* [DOCUMENT TEXT]:
========================================================================

- Directed by: Dan Lamoureux
- Produced by: Dan Lamoureux Rob Korotky Kipp Norman K.C. Norman Ryan Tidrick
- Edited by: Storyboard Productions
- Distributed by: Journeyman Pictures IndiePix Films
- Release date: 2008;
- Running time: 84 minutes
- Country: United States
- Language: English

= Nerdcore for Life =

Nerdcore for Life is a 2008 documentary film about the world of nerdcore hip-hop directed by Dan Lamoureux and produced by Crapbot Productions.

==About the film==
Nerdcore For Life explores the world of “geek rap” known as nerdcore hip-hop and features appearances by many of the top names in the genre including Optimus Rhyme, MC Lars, Beefy, MC Chris, MC Router and Ytcracker. Filming took place throughout 2006 and 2007. Nerdcore For Life made its world premiere, April 5, 2008 at the Wisconsin Film Festival.

========================================================================

Copy out the Nerdcore for Life film text word for word, in full.

* [GIVEN RECORDS]:
========================================================================

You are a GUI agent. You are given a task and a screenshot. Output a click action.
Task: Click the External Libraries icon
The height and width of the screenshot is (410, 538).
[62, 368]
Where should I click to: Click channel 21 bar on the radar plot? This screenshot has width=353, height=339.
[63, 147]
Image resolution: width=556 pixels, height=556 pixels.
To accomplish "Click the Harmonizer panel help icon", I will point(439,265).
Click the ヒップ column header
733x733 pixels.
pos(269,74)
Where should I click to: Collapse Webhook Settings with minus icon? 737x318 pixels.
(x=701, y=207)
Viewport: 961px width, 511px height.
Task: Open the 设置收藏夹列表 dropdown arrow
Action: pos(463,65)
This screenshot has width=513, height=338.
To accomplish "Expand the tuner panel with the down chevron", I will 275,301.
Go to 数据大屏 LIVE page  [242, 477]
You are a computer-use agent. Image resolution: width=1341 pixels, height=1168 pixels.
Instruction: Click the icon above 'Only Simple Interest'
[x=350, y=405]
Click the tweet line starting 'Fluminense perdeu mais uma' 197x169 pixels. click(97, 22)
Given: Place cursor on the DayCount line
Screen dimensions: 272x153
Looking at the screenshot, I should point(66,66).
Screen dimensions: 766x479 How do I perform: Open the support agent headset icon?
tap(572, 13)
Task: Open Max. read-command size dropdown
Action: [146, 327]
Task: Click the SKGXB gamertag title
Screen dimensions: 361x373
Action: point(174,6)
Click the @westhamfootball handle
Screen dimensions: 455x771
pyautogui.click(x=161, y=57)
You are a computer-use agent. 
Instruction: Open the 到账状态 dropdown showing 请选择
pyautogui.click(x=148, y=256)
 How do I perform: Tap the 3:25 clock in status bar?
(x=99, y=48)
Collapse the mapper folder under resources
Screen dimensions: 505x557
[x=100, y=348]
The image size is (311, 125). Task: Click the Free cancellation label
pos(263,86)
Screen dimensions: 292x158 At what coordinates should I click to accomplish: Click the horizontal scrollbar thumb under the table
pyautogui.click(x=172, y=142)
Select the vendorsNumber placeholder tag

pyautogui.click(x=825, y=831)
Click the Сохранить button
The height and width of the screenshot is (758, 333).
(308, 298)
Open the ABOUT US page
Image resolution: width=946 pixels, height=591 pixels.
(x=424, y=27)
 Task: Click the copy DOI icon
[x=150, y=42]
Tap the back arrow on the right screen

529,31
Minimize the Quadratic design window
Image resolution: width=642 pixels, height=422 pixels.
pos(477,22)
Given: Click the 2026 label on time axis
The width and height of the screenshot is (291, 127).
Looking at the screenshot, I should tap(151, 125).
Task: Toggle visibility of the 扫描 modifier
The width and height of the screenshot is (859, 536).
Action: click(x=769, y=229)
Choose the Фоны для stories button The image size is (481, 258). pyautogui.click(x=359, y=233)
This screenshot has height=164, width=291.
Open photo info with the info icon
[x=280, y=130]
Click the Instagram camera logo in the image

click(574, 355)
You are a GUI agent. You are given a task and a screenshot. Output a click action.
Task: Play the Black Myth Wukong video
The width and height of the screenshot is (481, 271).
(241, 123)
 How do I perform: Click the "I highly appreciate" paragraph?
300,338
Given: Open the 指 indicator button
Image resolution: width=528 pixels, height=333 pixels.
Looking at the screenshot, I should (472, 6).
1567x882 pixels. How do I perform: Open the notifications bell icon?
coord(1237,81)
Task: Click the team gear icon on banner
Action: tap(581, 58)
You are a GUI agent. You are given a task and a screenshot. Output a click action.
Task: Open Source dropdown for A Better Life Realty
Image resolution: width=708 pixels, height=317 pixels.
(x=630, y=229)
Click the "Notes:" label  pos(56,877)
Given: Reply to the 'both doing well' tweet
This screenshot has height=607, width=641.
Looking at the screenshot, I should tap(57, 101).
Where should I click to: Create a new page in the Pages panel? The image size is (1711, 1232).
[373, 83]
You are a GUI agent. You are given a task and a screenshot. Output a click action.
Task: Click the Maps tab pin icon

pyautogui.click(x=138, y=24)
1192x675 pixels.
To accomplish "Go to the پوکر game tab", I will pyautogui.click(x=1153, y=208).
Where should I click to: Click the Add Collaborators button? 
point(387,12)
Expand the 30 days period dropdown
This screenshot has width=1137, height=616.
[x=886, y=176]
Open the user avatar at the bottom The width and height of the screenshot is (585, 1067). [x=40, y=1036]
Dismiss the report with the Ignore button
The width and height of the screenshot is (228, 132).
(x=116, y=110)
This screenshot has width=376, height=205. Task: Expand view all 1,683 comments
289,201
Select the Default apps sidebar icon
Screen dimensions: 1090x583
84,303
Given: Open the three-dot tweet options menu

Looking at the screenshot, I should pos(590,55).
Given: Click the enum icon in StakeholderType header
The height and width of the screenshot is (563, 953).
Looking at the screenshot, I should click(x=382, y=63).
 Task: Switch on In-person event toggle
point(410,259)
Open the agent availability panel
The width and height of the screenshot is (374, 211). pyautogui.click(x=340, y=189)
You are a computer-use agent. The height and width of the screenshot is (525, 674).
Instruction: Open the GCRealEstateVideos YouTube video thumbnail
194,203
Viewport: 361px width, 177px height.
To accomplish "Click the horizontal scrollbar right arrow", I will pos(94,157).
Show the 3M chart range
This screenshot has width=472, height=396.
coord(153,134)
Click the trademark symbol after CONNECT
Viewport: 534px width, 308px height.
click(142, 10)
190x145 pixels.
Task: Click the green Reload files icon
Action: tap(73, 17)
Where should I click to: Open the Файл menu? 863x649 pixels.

========================================================================

* [EXERCISE RESULT]:
- Directed by: Dan Lamoureux
- Produced by: Dan Lamoureux Rob Korotky Kipp Norman K.C. Norman Ryan Tidrick
- Edited by: Storyboard Productions
- Distributed by: Journeyman Pictures IndiePix Films
- Release date: 2008;
- Running time: 84 minutes
- Country: United States
- Language: English

= Nerdcore for Life =

Nerdcore for Life is a 2008 documentary film about the world of nerdcore hip-hop directed by Dan Lamoureux and produced by Crapbot Productions.

==About the film==
Nerdcore For Life explores the world of “geek rap” known as nerdcore hip-hop and features appearances by many of the top names in the genre including Optimus Rhyme, MC Lars, Beefy, MC Chris, MC Router and Ytcracker. Filming took place throughout 2006 and 2007. Nerdcore For Life made its world premiere, April 5, 2008 at the Wisconsin Film Festival.